• [Exercise directions]: What should come back is the data below, word for word, minus any picture.
Data to process START
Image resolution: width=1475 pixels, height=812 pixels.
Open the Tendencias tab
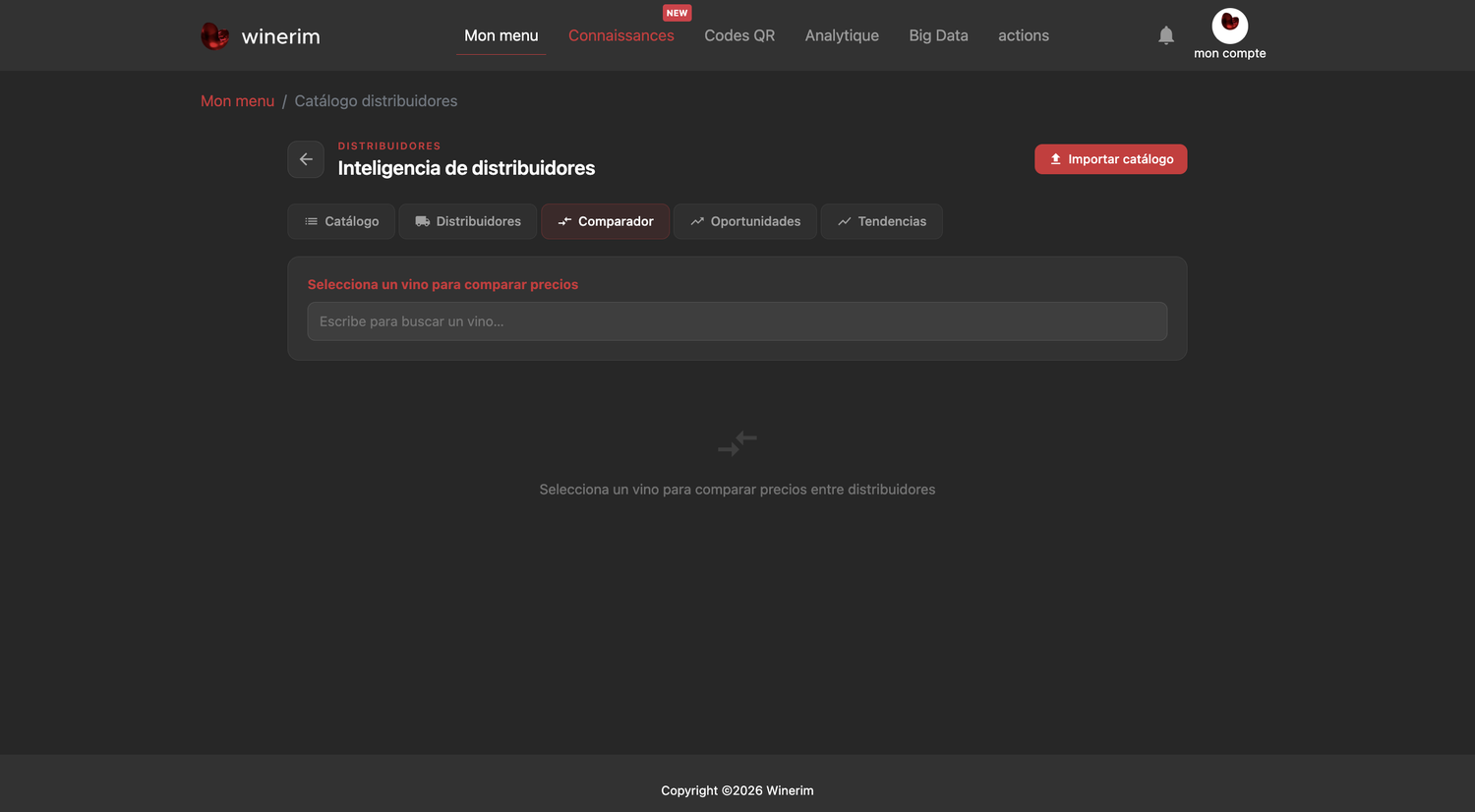(881, 221)
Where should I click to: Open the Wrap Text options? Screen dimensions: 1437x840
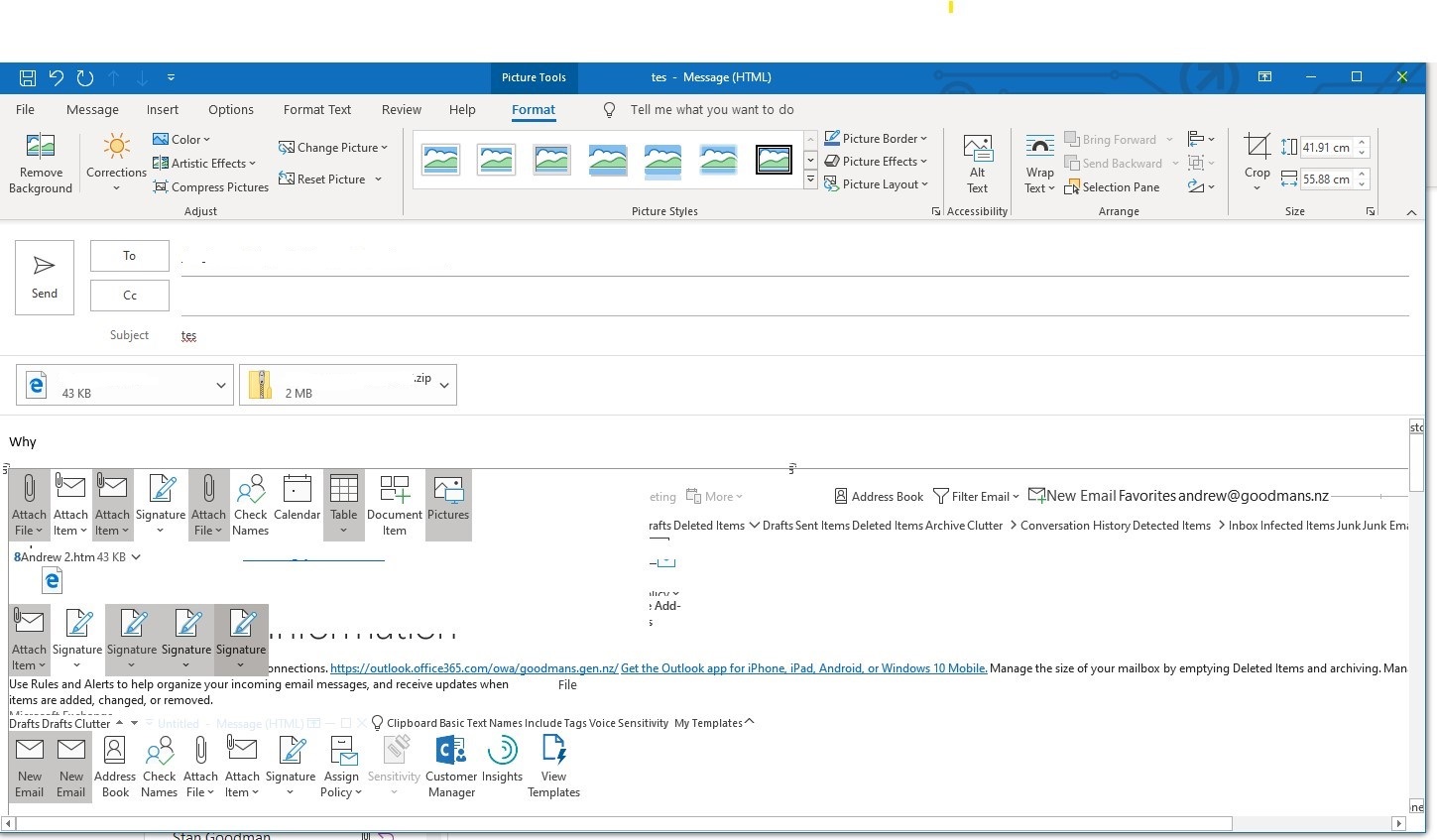pyautogui.click(x=1039, y=164)
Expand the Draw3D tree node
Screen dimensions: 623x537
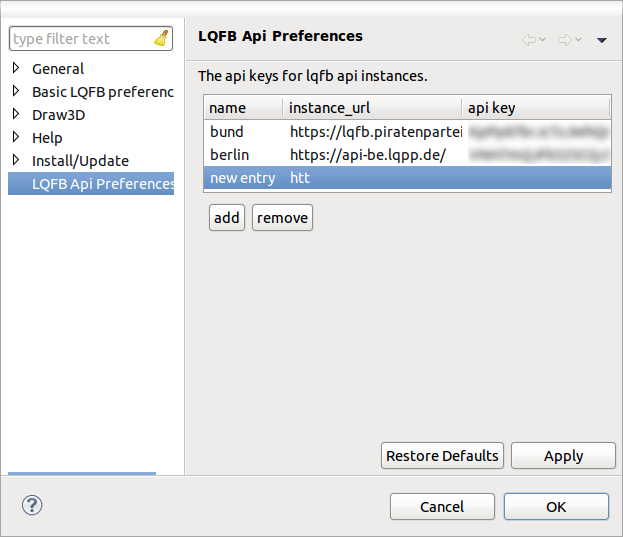click(x=16, y=115)
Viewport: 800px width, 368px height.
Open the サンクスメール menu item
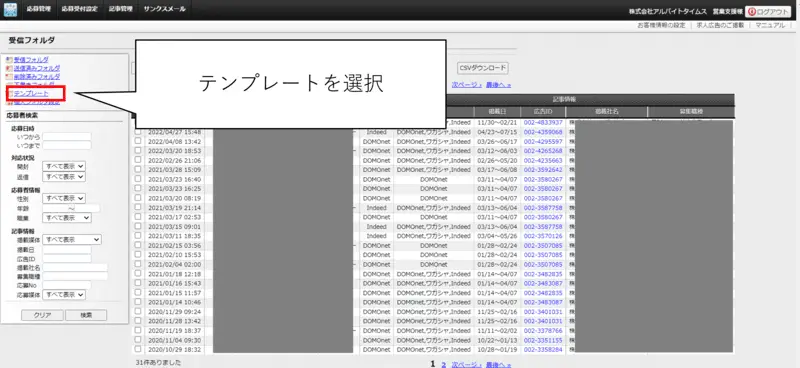164,9
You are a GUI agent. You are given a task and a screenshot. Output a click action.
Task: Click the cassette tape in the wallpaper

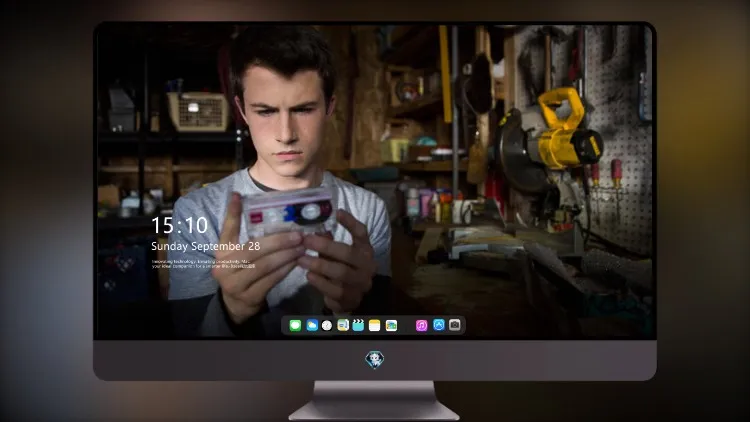tap(288, 211)
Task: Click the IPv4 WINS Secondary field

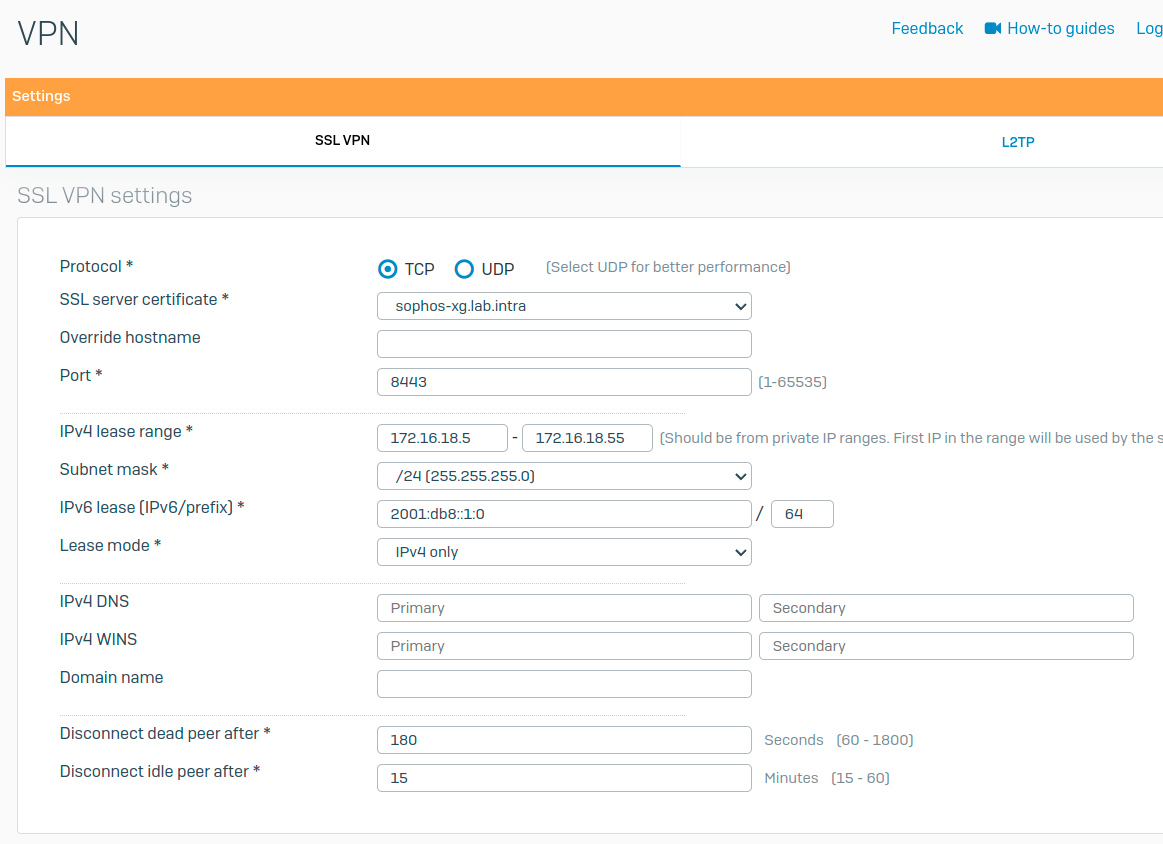Action: click(x=946, y=646)
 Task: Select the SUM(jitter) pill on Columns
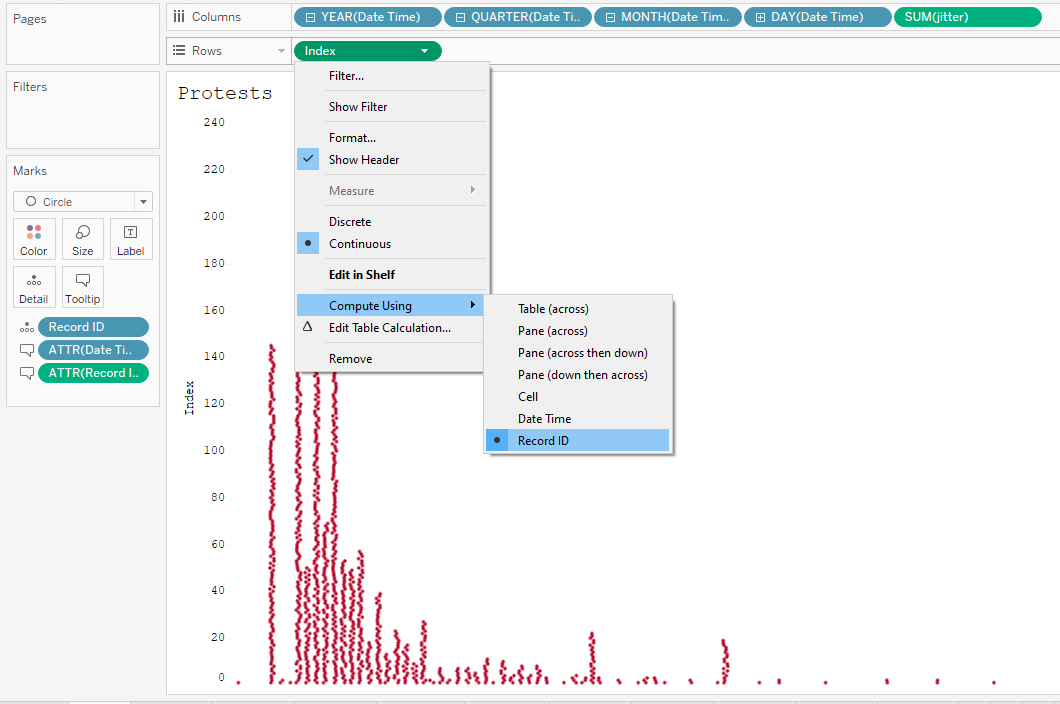point(966,16)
Data to process END
• [Output below]:
Image resolution: width=1475 pixels, height=812 pixels.
Open the Tendencias tab
(881, 221)
Where should I click to: Open the Wrap Text options? Screen dimensions: 1437x840
pyautogui.click(x=1039, y=164)
Expand the Draw3D tree node
Screen dimensions: 623x537
click(x=16, y=115)
Viewport: 800px width, 368px height.
Open the サンクスメール menu item
164,9
You are a GUI agent. You are given a task and a screenshot. Output a click action.
Task: Click the cassette tape in the wallpaper

tap(288, 211)
Task: Click the IPv4 WINS Secondary field

Action: click(x=946, y=646)
 Task: Select the SUM(jitter) pill on Columns
point(966,16)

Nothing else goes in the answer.